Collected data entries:
● ● ● ● ●

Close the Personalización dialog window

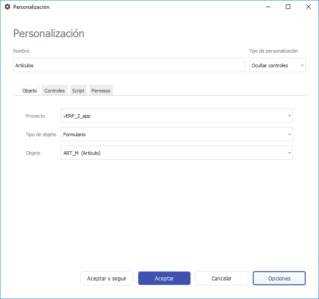308,7
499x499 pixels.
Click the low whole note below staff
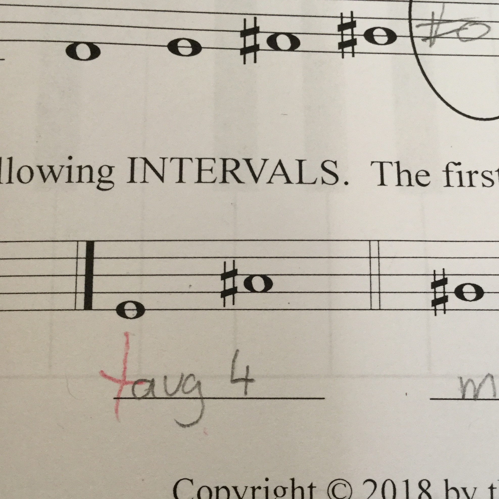pyautogui.click(x=130, y=310)
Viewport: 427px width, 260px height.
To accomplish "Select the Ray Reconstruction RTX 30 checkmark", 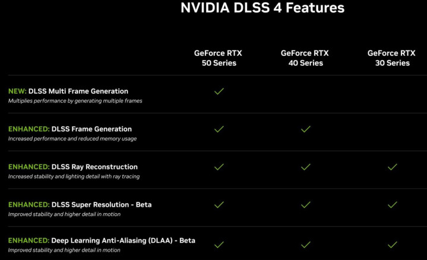I will pyautogui.click(x=392, y=167).
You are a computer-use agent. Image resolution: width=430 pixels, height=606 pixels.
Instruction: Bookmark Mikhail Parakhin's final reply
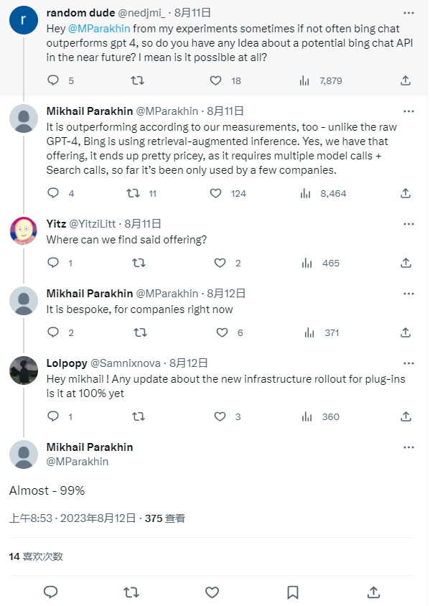(291, 592)
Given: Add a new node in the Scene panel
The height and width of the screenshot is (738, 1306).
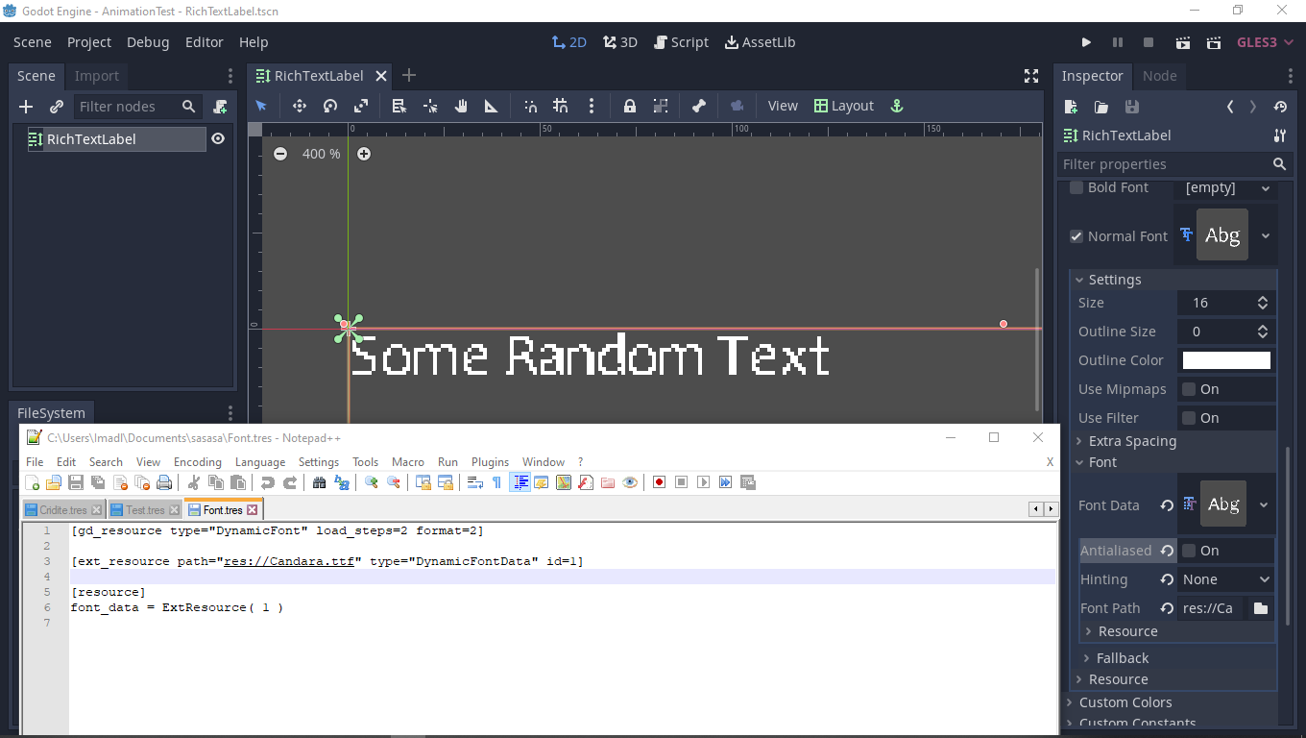Looking at the screenshot, I should coord(25,107).
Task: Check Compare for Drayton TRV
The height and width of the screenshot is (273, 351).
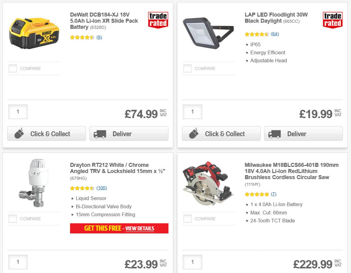Action: coord(13,218)
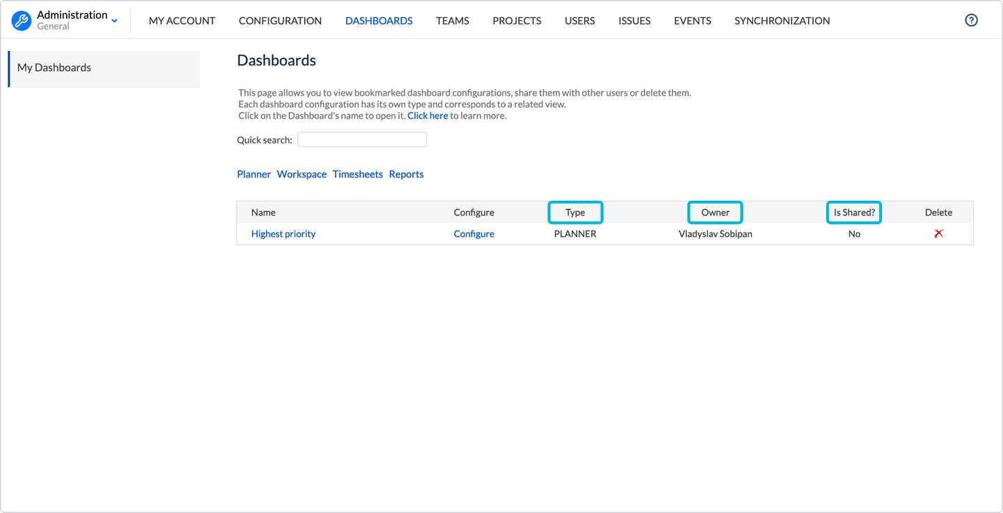Go to the Configuration menu
This screenshot has width=1003, height=513.
click(280, 21)
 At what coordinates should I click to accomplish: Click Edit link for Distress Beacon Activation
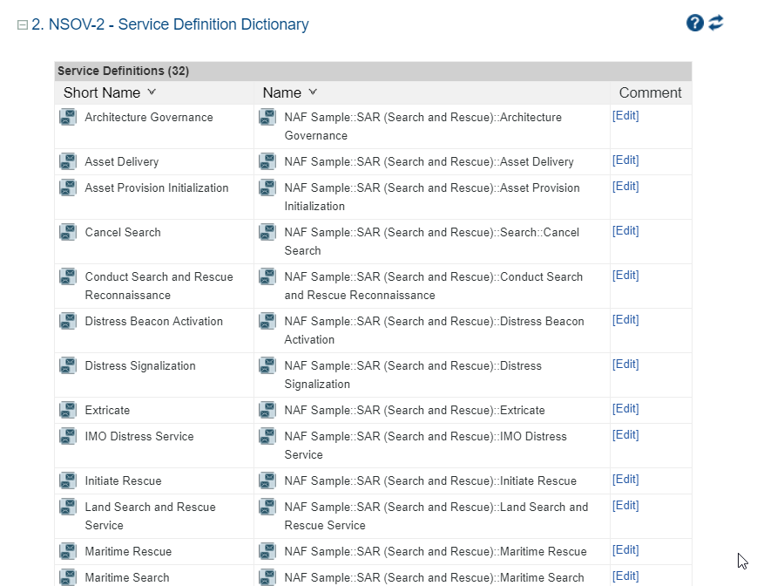[625, 320]
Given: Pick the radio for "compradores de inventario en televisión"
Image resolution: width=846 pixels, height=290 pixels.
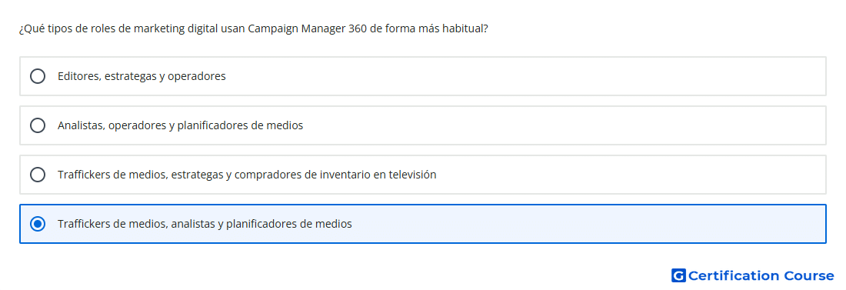Looking at the screenshot, I should point(38,175).
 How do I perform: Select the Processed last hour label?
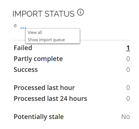tap(44, 88)
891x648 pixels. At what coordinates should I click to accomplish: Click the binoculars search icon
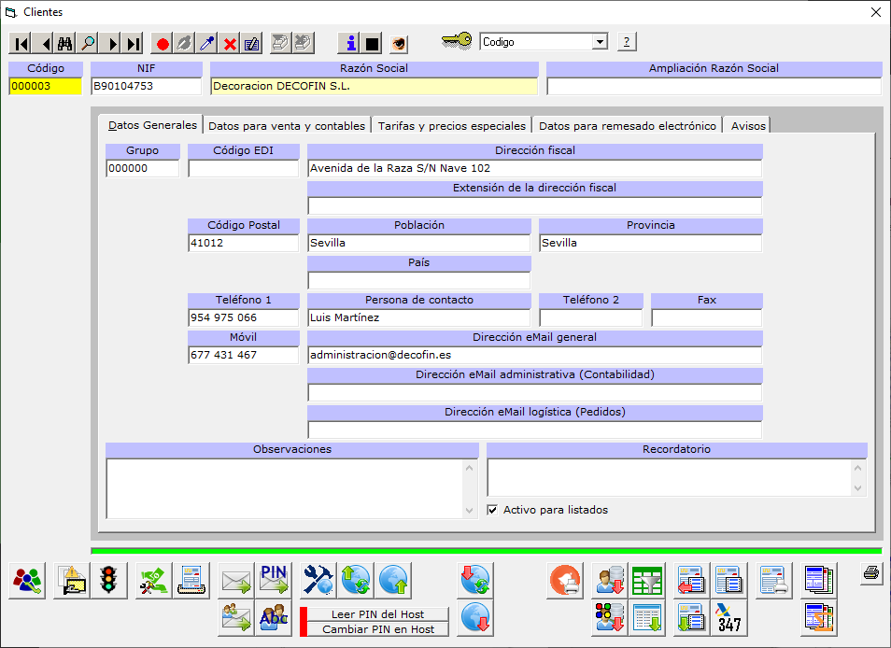tap(64, 44)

● ● ● ● ●

### EXERCISE INSTRUCTIONS:
From the line containing "Task: Check Compare for Drayton TRV" down to the last line of the entries above, set down every line exactly. Omit all pictures.

### SOLUTION TO THE PROBLEM:
Task: Check Compare for Drayton TRV
The height and width of the screenshot is (273, 351).
Action: coord(13,218)
Go to the Configuration menu
This screenshot has width=1003, height=513.
click(280, 21)
 At what coordinates should I click to accomplish: Click Edit link for Distress Beacon Activation
[625, 320]
Given: Pick the radio for "compradores de inventario en televisión"
Image resolution: width=846 pixels, height=290 pixels.
Looking at the screenshot, I should point(38,175).
 How do I perform: Select the Processed last hour label?
tap(44, 88)
891x648 pixels. At what coordinates should I click to accomplish: Click the binoculars search icon
tap(64, 44)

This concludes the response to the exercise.